Ha sempre giocato in squadre di volley maschili. Nel 2023 farà parte di un club femminile?

«Sì. Sarà il coronamento di un iter di vita di cui lo sport è solo una parte, se pur importante. Lo considero un fatto normale».

«Normale» fino a un certo punto, di cose «eccezionali» nella sua vita ce ne sono tante.

«Le cose che vengono definite eccezionali, a volte, sono frutto della mancata conoscenza della materia».

Si parla di «esami ormonali» e di «parametri stabiliti dalla Federvolley» necessari per l'iscrizione al campionato femminile. Ci spieghi.

«Per la legge italiana sono donna. Sul piano sportivo gli esiti riferiti ai livelli di testosterone nel sangue rientrano ampiamente negli standard previsti dalla Federazione Pallavolo».

Facciamo un passo indietro. Quando era Nicholas quali problemi ha avuto?

«Pochi. Mi ritengo fortunata. Certo, di ignoranti ne ho incontrati. Ma ho sempre cercato di convincerli a capire il mio mondo attraverso la forza del dialogo».

E ce l'ha fatta?

«È stata una grande vittoria: non ho mai risposto alle offese chiudendomi in me stessa o, peggio, deprimendomi. Ero felice, soddisfatta e questo ha finito con lo smontare i detrattori, alcuni dei quali sono diventati amici».

Lo sport ha contribuito a questo processo virtuoso?

«Moltissimo. Ho trovato in ogni società dove ho giocato e soprattutto in quella attuale, il San Nicolò (Piacenza), dirigenti, compagni di squadra e tifosi sensibili. Rispettosi della mia identità».

C'è chi pensa che le giocatrici transgender vogliano partecipare ai campionati femminili perché sanno che, in quanto ex uomini, possono contare su performance superiori a quelle delle colleghe femmine.

«È una grande sciocchezza».

Perché?

«Le cure ormonali che una transgender è tenuta a seguire per tutta la vita non la trasformano in Wonder Woman o in Superman, anzi per certi versi la indeboliscono».

La sua vicenda viene accostata a quella della giocatrice di volley brasiliana Tifanny Abreu che ha giocato per vari anni anche in Italia nel campionato femminile di serie A. È un paragone che regge?
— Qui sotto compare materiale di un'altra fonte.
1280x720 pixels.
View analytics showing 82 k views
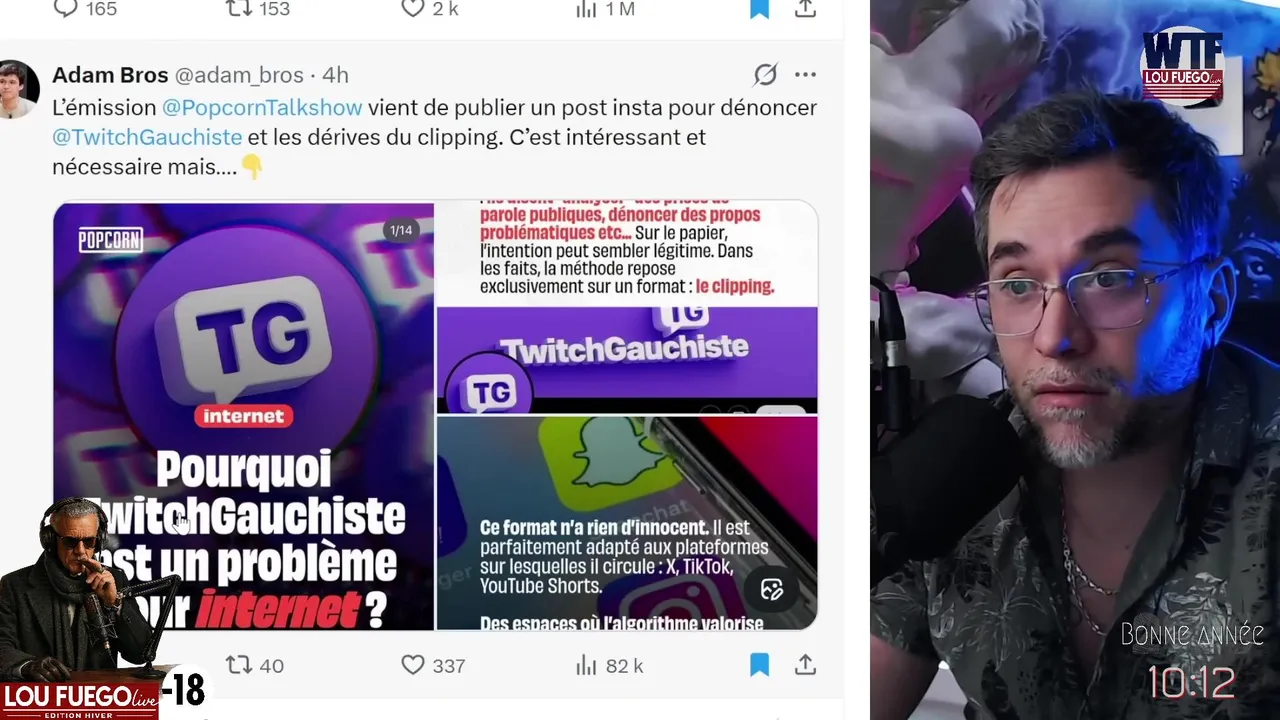pyautogui.click(x=609, y=665)
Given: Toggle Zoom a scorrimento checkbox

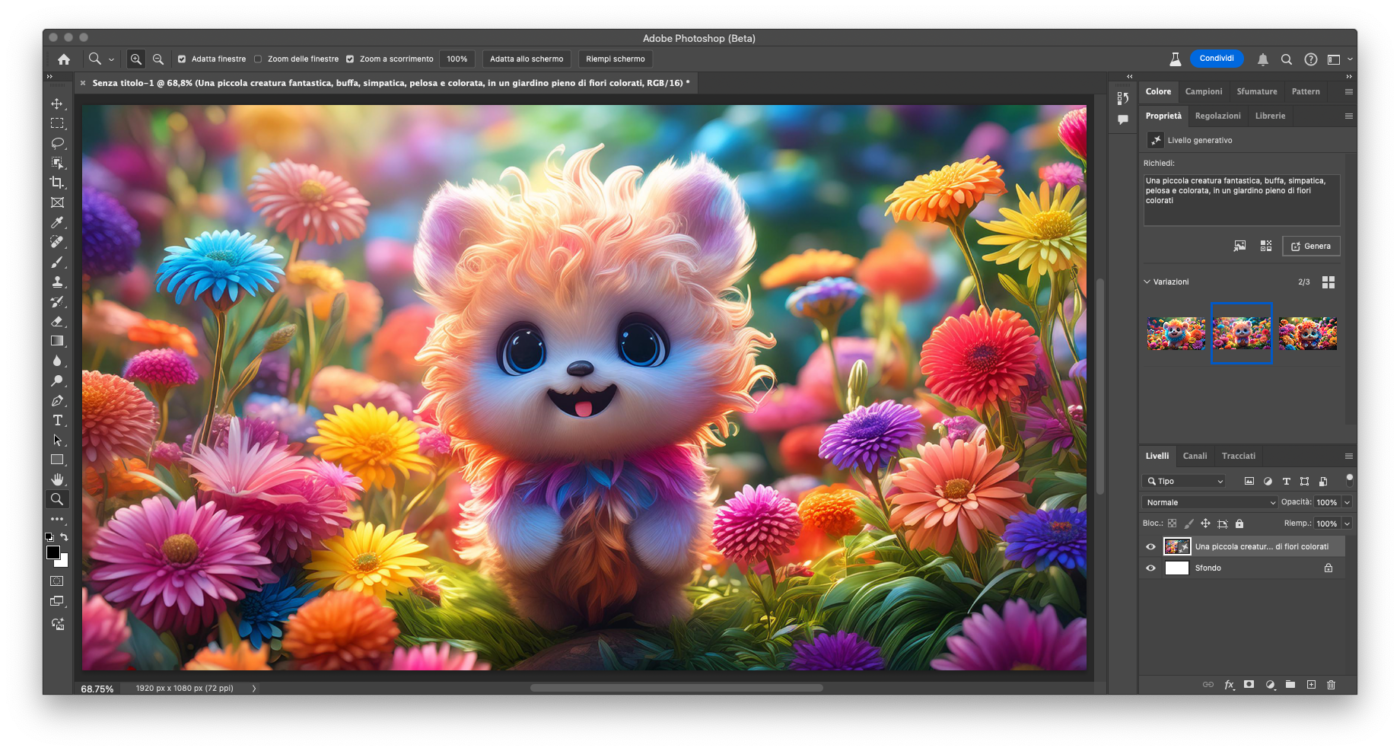Looking at the screenshot, I should pos(350,59).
«No. Essenzialmente per due ragioni. Primo: Tifanny ha un curriculum sportivo internazionale che certo io non ho; secondo: Abreu ha iniziato il suo percorso di transizione di genere ben dopo il periodo adolescenziale, potendo contare su una struttura fisica già ben consolidata. Del resto, basta guardarla per rendersi conto della sua potenza muscolare che sprigiona forza da ogni poro».

Il suo, invece, è un corpo filiforme.

«Questo dipende dal fatto che la mia cura ormonale è iniziata già in età post puberale. È una differenza sostanziale che ha avuto conseguenze negli anni successivi e che continuerà ad averne in futuro».

In che rapporti è con i suoi genitori?

«Stupendi. In passato il dialogo è stato difficile, ma non si è mai arrivati alla rottura. Ci siamo sempre voluti bene e rispettati a vicenda».

Il volley è stato il «ponte» che l'ha tenuta collegata agli affetti familiari.

«Da ragazzino mi ha consentito di rompere il cordone ombelicale che mi teneva legato a casa, aiutandomi a essere indipendente e ad affrontare la transizione di genere. Ora che, da donna, ho raggiunto maturità e consapevolezza, lo stesso sport mi ha riavvicinato ai genitori in clima di perfetta comprensione reciproca».

Eleonora è stata sempre dentro di sé, anche quando per la burocrazia si chiamava Nicholas.

«Non rinnego nulla di Nicholas. Ma il presente è quello di Eleonora».

Cosa farà quando smetterà col volley?

«Amo l'astrofisica».

Confida in una buona stella?

«La stessa che mi ha protetto finora».